== WHAT THIS TASK INVOLVES ==
Leave the pictures out, and print everything else in the records exactly.

== DATA UNDER STUDY ==
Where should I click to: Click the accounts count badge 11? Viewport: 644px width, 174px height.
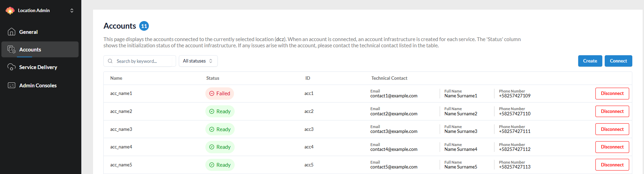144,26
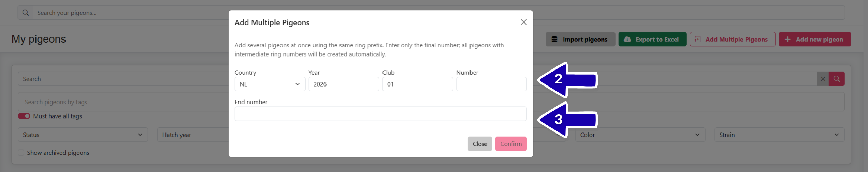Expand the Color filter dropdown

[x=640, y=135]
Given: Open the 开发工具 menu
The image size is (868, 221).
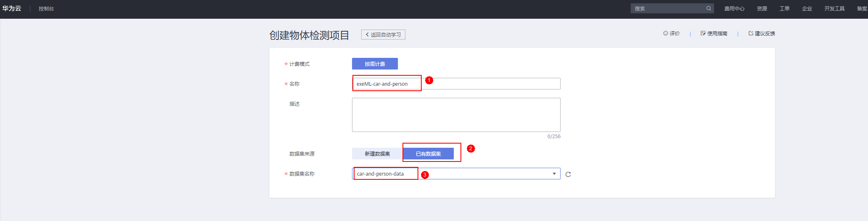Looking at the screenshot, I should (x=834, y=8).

== TASK ANSWER ==
Where should I click to: Click the accounts count badge 11? Viewport: 644px width, 174px height.
144,26
Expand the Color filter dropdown

[x=640, y=135]
Given: Open the 开发工具 menu
The image size is (868, 221).
Looking at the screenshot, I should (x=834, y=8).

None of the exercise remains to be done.